The subclonal frequency matrix *ϕ* impacts directly the result of the generalized sum rule but not the result of any other inference rule (see Tables 1 and S1). The matrix is direct input to the crossing rule and Subpoplar. Indirectly, it influences setting the trivial relationships via the ordering of subclones. Because subclonal frequencies cannot be measured precisely from bulk cancer sequencing data but are inferred from noisy mutational frequencies, it is possible that no valid partial clone tree exists that satisfies the generalized sum constraint even though the infinite site assumption holds.

In order to deal with the issue of unprecise subclonal frequencies, we developed a noise-buffered version of SubMARine. We first describe how a minimum noise buffer uniform across subclones and samples is found in polynomial time and then how a subclone- and sample-specific buffer can be found.

In the original version of Subpoplar as described in Section S4.2, the algorithm checks for each subclone whether its subclonal frequencies are lower than or equal to the available frequencies of its possible parents. All possible parents for which this is not the case, are discarded. However, if the subclonal frequencies are inaccurate, it can happen that a subclone *k′* cannot be a child of any subclone *k*, not even of the germline. Hence, the generalized sum rule would require setting all entries *Z*(*k,k′*) = 0 but because *Z*(0,*k′*) = 1 as a consequence of the germline rule, no valid partial clone tree exists.
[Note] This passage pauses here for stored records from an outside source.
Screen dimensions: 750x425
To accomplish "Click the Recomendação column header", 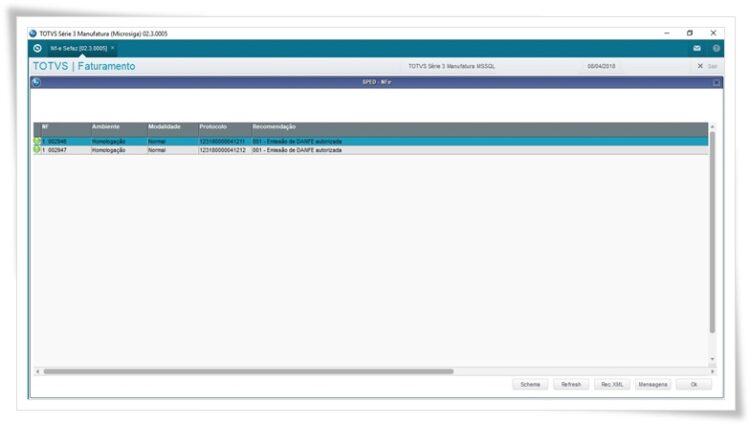I will (x=274, y=127).
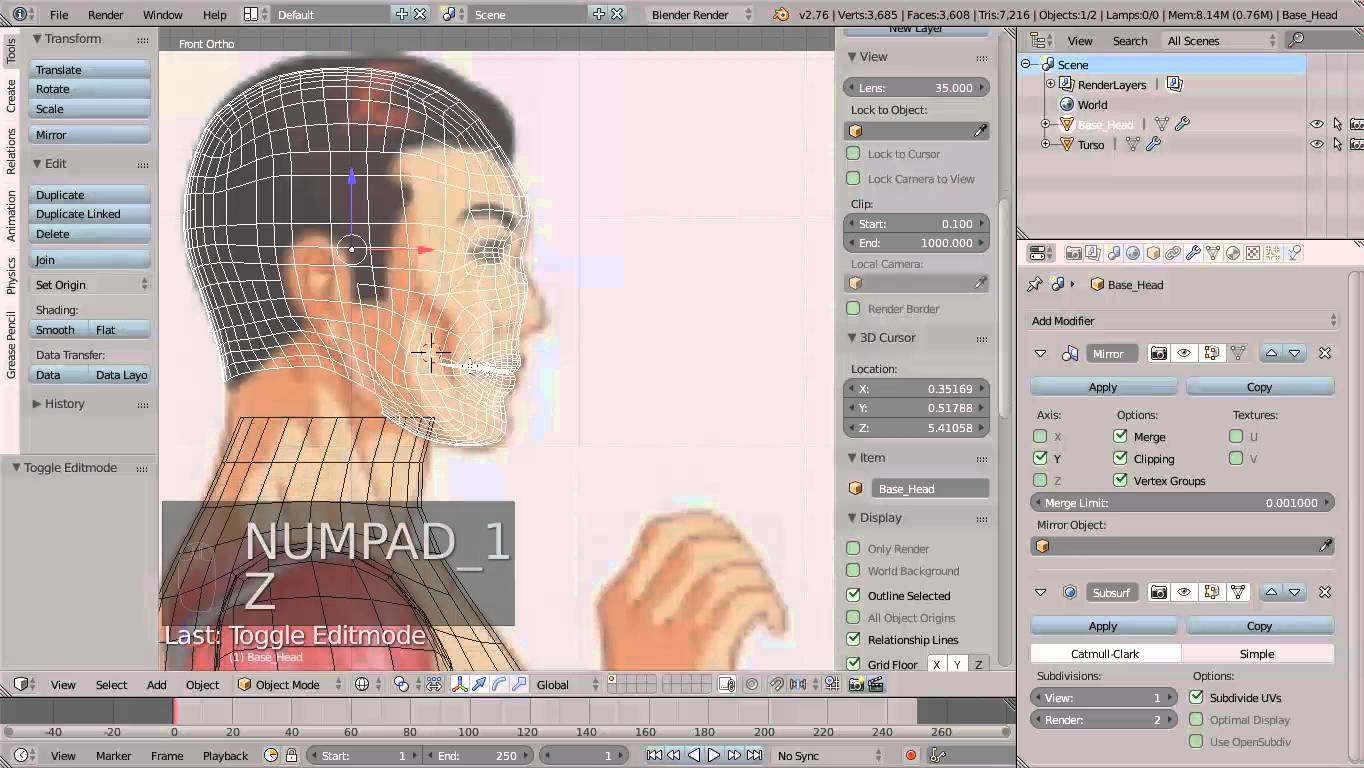Click the Object Data triangle properties tab
This screenshot has height=768, width=1364.
[x=1211, y=252]
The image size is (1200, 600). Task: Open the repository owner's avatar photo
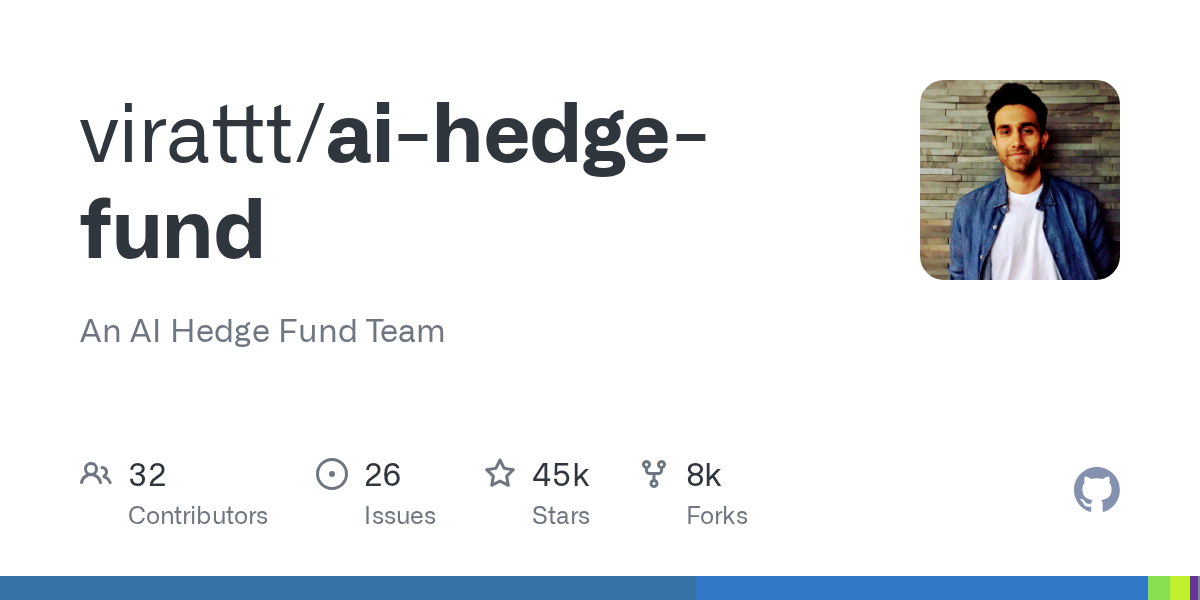tap(1019, 180)
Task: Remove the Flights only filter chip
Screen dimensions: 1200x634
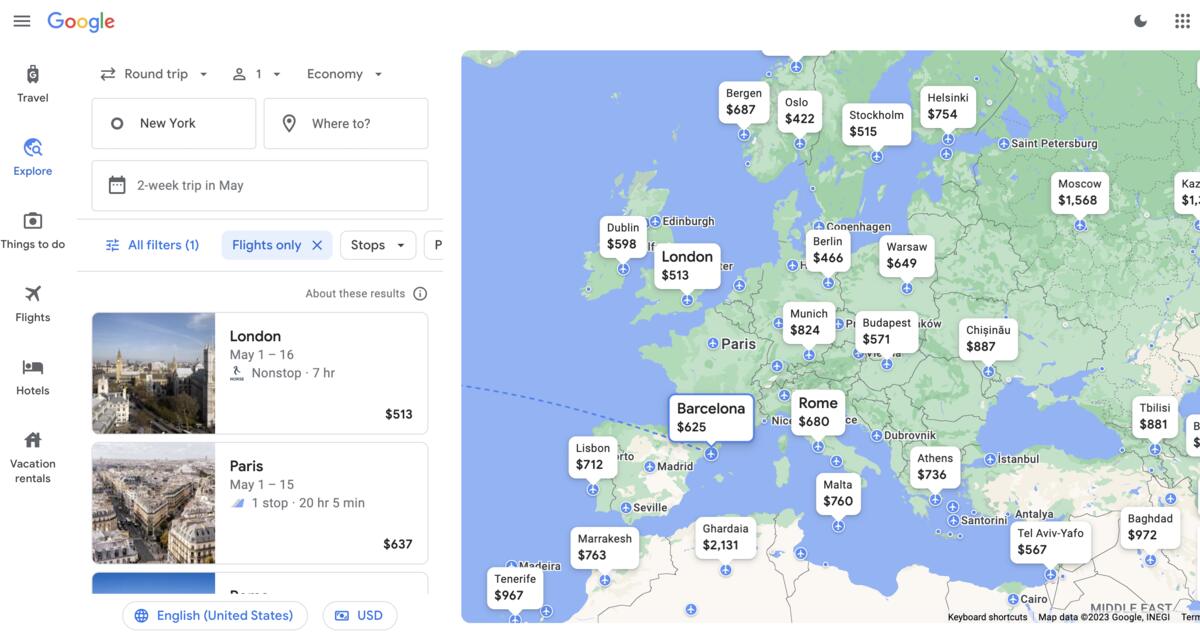Action: [317, 244]
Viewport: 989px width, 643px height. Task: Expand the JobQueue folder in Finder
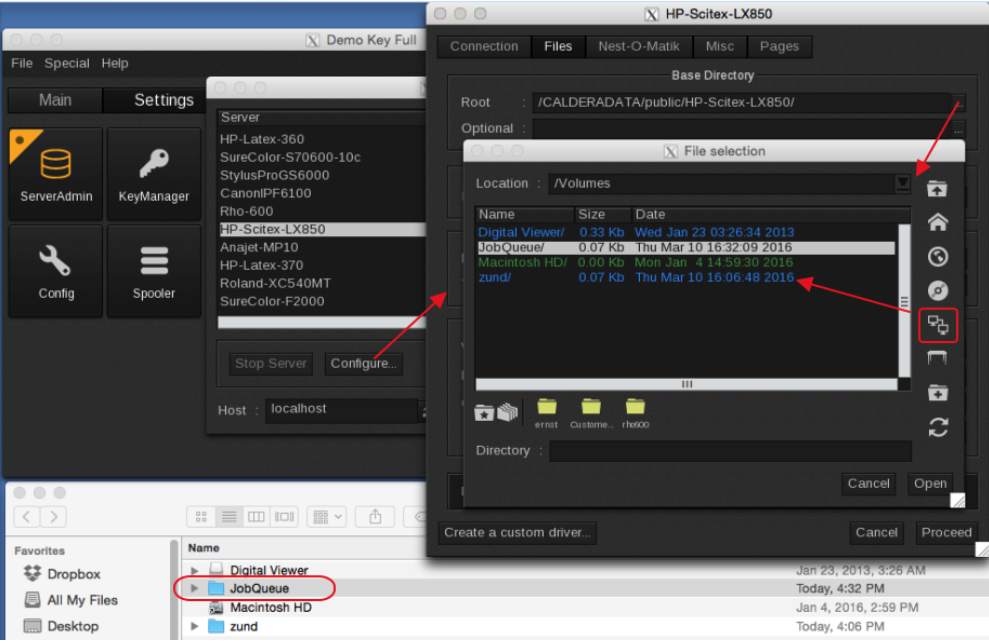point(195,588)
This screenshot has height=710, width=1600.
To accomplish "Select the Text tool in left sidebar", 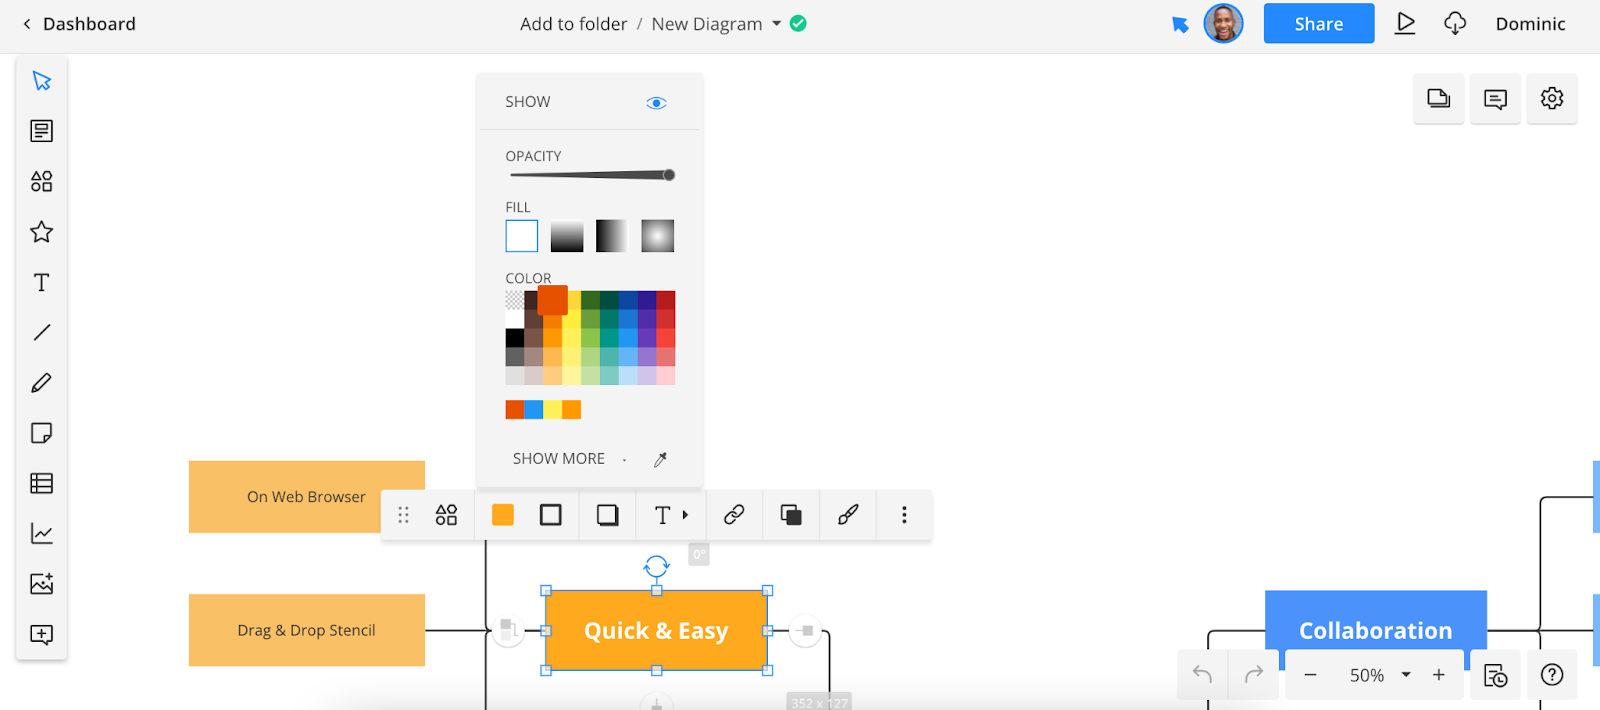I will pyautogui.click(x=41, y=283).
To enable finding a partial clone tree also in these cases, we introduce the use of a noise buffer. This buffer is added to the parental frequencies, and leads to Subpoplar discarding possible parents only if the subclonal frequencies of a possible child are greater than the available frequencies of the possible parents plus this buffer *b*. This leads to the following changes in Subpoplar where we use *b*:

– Algorithm 5, line 4:

**if***ψ*(*k*) =*k****and***ϕ*(*k, n*) >*δ*(*k*, n*) +*b***for any***n*∈ {0,…,*N*− 1}– Algorithm 6, line 2:

**if***δ*(*k*,n*) +*b*< 0**for any***n*∈ {0,1,…,*N*− 1}– Algorithm 6, line 10:

**if***ϕ*(*k′,n*) >*δ*(*k*,n*) +*b***for any***n*∈ {0, 1,…,*N*− 1}

Also, we extend the crossing rule used in SubMARine to use the noise buffer *b*:

Whenever a subclone *k* has no possible parent because of the generalized sum constraint, we compute the minimum noise buffer *b* necessary so that *k* has at least one possible parent. Then, we start SubMARine again using the new buffer *b*. In the worst case, we have to increase the noise buffer once for each of the *K* subclones, still leading to a polynomial run time of SubMARine. However, the minimum noise buffer *b* computed for a subclone *k* is not necessarily the minimum noise buffer for the dataset (see Figure S15). Hence, once we find the valid subMAR for *b*, we use *b* as the starting point for a binary search to ensure finding this minimum buffer.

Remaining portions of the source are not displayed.